Amyloidosis and ageing have differential effects on microglial Ca ²⁺ activity in the mouse brain

In microglia, changes in intracellular calcium concentration ([Ca ²⁺ ] _i ) may regulate process motility, inflammasome activation, and phagocytosis. However, while neurons and astrocytes exhibit frequent spontaneous Ca ²⁺ activity, microglial Ca ²⁺ signals are much rarer and poorly understood. Here, we studied [Ca ²⁺ ] _i changes of microglia in acute brain slices using Fluo-4–loaded cells and mice expressing GCaMP5g in microglia. Spontaneous Ca ²⁺ transients occurred ∼5 times more frequently in individual microglial processes than in their somata. We assessed whether microglial Ca ²⁺ responses change in Alzheimer’s disease (AD) using App ^{NL- G-F} knock-in mice. Proximity to Aβ plaques strongly affected microglial Ca ²⁺ activity. Although spontaneous Ca ²⁺ transients were unaffected in microglial processes, they were 5-fold more frequent in microglial somata near Aβ plaques than in wild-type microglia.

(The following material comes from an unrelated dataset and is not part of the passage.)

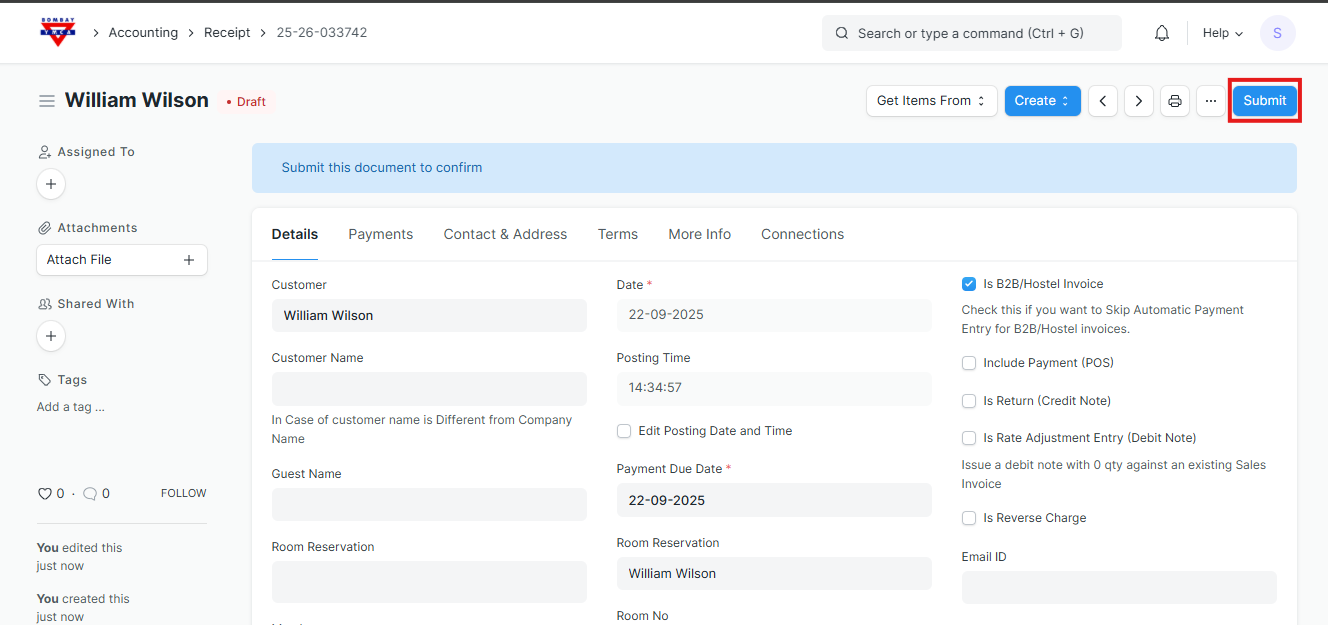Click the Attach File button
The height and width of the screenshot is (625, 1328).
click(x=121, y=260)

Microglia away from Aβ plaques in AD mice showed intermediate properties for morphology and Ca ²⁺ responses, partly resembling those of wild-type microglia. By contrast, somatic Ca ²⁺ responses evoked by tissue damage were less intense in microglia near Aβ plaques than in wild-type microglia, suggesting different mechanisms underlying spontaneous vs. damage-evoked Ca ²⁺ signals. Finally, as similar processes occur in neurodegeneration and old age, we studied whether ageing affected microglial [Ca ²⁺ ] _i . Somatic damage-evoked Ca ²⁺ responses were greatly reduced in microglia from old mice, as in the AD mice. In contrast to AD, however, old age did not alter the occurrence of spontaneous Ca ²⁺ signals in microglial somata but reduced the rate of events in processes. Thus, we demonstrate distinct compartmentalised Ca ²⁺ activity in microglia from healthy, aged and AD-like brains.